Posted by
PuzzleKid
15 yrs ago
I'd appreciate if someone can help me analyze this man behavior...
One day last year, I ran into this guy in my office building when he's searching coffee place and I was rushing off for home. He stopped me and wanted to chat, actually it's really non-sense chat but he seemed very into speaking Chinese (I’m Chinese). I knew this typical man trick for getting sex out of a girl, but I kind of thought he's entertaining, so we started dating. Things went well for one week before he made a mistake at work which led to his serious consideration of leaving china and changing career.

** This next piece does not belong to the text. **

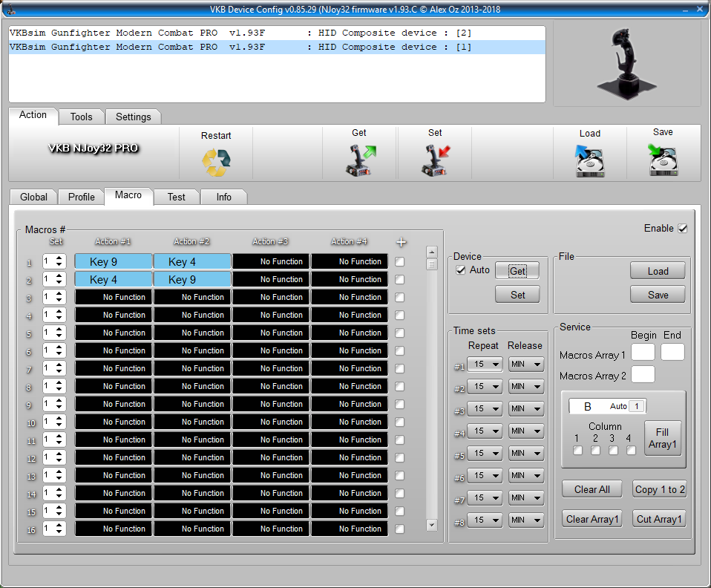
Task: Expand the #8 Repeat dropdown
Action: tap(485, 520)
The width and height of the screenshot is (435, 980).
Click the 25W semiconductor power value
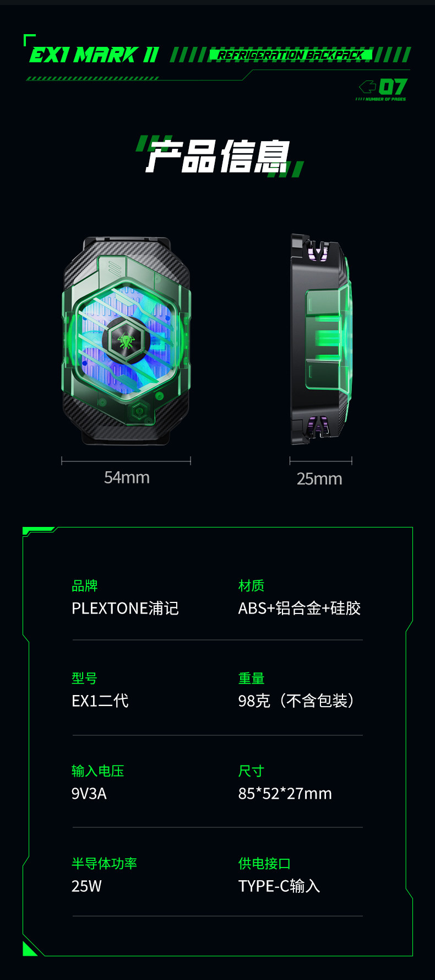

He seemed in much pain from work, expatriation, separation from old parents, etc... His parents came over visit him, then he stopped contacting me (note: we dated only for 2 weeks so far). And after one month, he's made decision to search a new job and leave china. Knowing he's leaving, I still saw him. He came to me a lot to talk out about job changes, we went to beijing games, and once celebrated my b-day. I didn’t really think about long term relationship with him, but his constant complaints about life in China pissed me off sometimes, accordingly, I showed some mood out. He said he's in mishap and anxiety, so he can't think about our future and he will understand if I don’t want to see him any more. In the course I actually tried to help him learn about different industries & hunt opportunities.
Well, such relationship lasted for one month. I confess I liked him and enjoyed his company, and I'm sure he liked me too but we both know we haven’t come to the stage of love. Gradually he stopped contacting me. I don’t know if he lost interest in me or he’s totally messed up in his job life. But It’s my rule to never contact a man again when he showed a sign of phase-out in my life.
Three months later he showed up again sms me that he's quitted his six-year job and about to leave china, he wanted to meet me before departure. I didn’t see his coz I was on business trip.
After he returned his country, he sent me greeting over Christmas, and kept sending emails once every two months, especially after knowing that I will study for MBA in his country.
Now I’m quite confused, in each of his email, he just made 2 or 3 lines, such as “how are you”, “I’m doing well”, “I’m enjoying meals”, blah blah … I replied with similar no-quality answers. I’m just curious why he still sent emails to me. I mean, there is no way we get back together, and he didn’t choose to get close to me when he could. I just think answering his emails is a waste of time and emotions – It hurts my feeling that he jumped out once in a while when I already forgot him.
Could anyone tell me why he’s doing this? Is it a typical men behavior? Is it just because he hasn’t found anyone else, or why?
Thanks a lot!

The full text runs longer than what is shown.